━━━━━ RECORD EXTRACTS ━━━━━

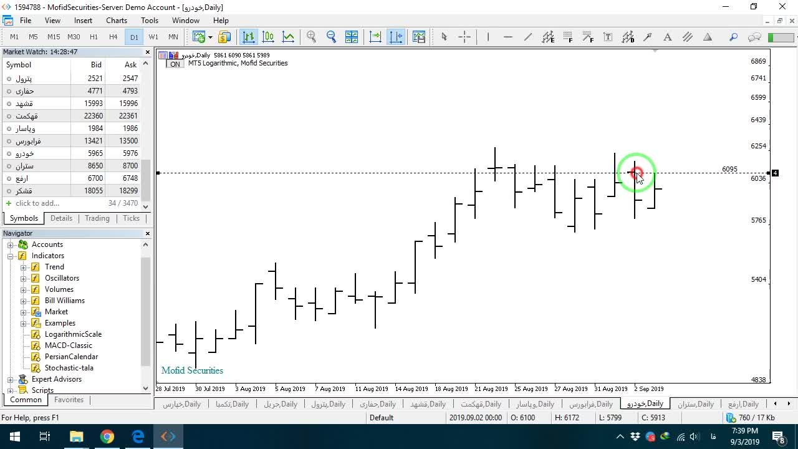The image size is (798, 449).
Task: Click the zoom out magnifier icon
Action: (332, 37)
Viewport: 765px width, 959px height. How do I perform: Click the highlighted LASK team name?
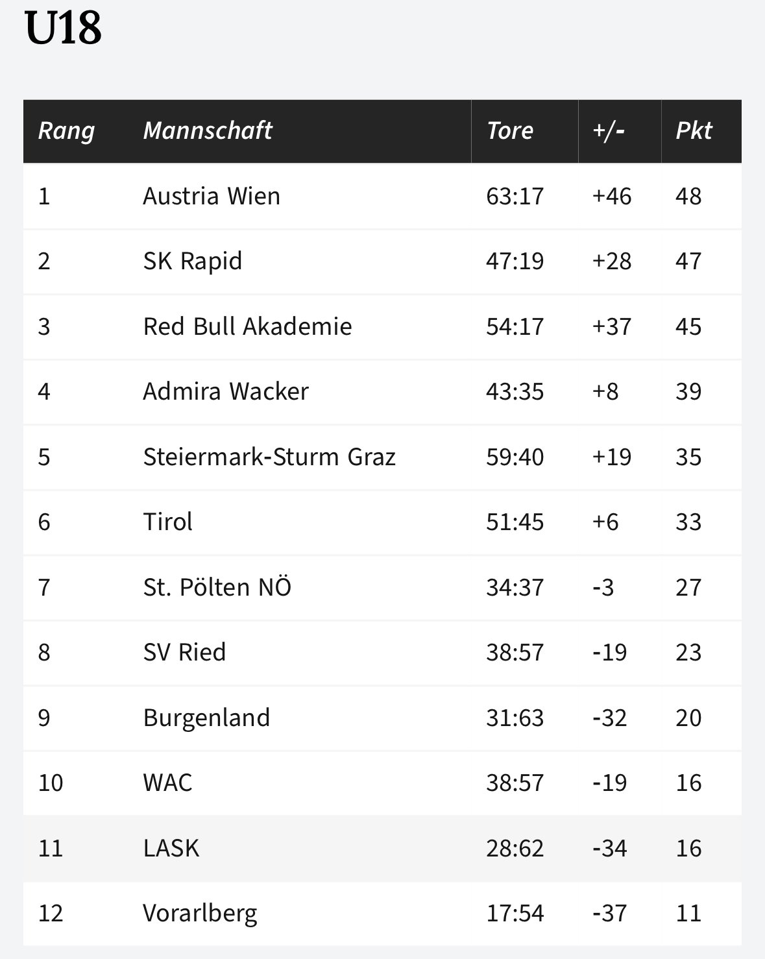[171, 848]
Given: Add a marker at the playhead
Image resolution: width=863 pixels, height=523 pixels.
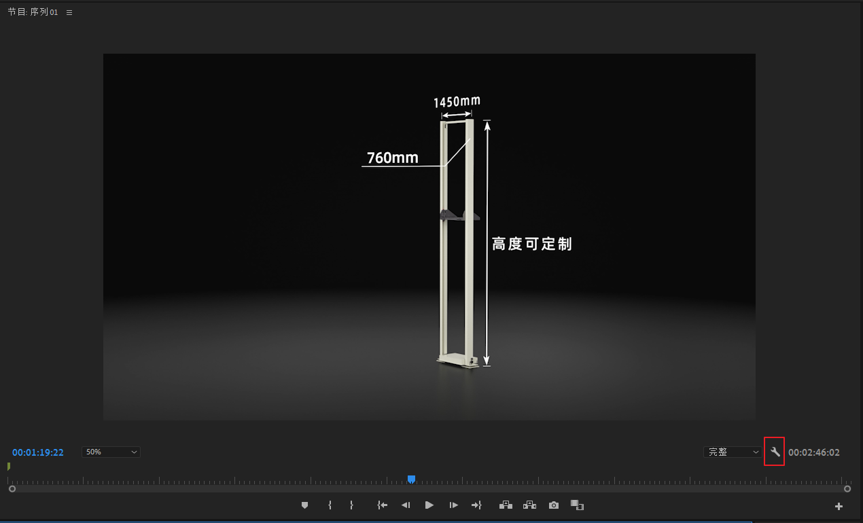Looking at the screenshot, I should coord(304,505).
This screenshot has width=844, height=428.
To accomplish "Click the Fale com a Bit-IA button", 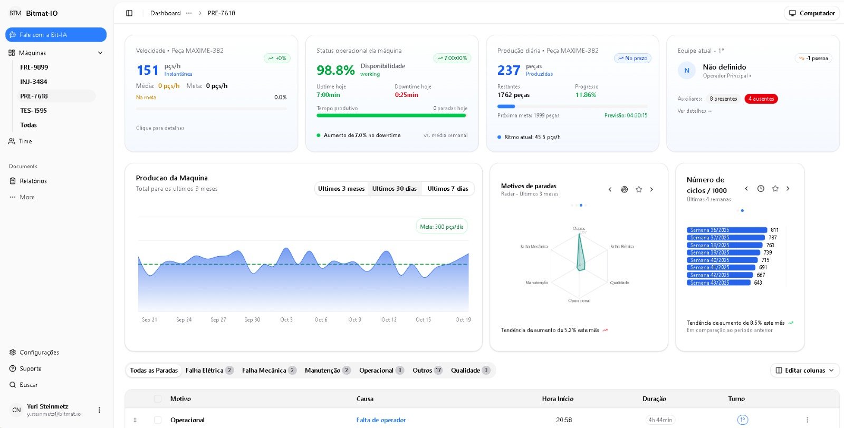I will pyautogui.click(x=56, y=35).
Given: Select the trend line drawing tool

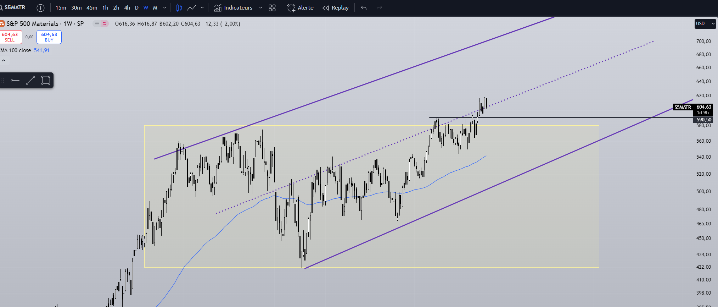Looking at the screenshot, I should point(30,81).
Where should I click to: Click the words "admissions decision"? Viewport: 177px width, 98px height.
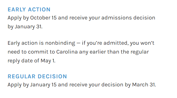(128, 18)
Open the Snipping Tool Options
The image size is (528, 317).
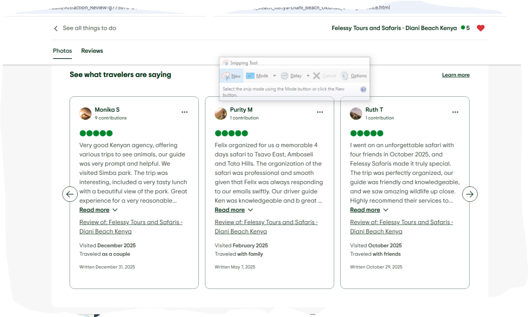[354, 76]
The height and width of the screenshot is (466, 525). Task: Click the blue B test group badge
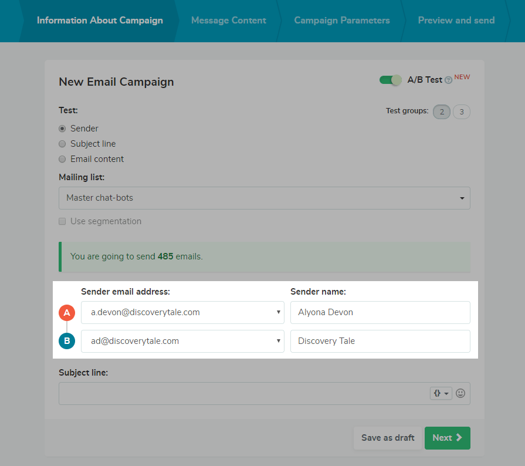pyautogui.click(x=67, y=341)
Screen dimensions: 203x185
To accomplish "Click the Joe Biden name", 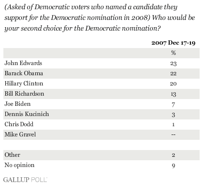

━━━━━

-- REQUIREMENT --
Beginning at the line containing "The height and", restate every line through the end of the material above exactly; omit the pictures.

-- ANSWER BOX --
The height and width of the screenshot is (466, 525). Task: Click the blue B test group badge
pyautogui.click(x=67, y=341)
Screen dimensions: 203x185
To accomplish "Click the Joe Biden name", 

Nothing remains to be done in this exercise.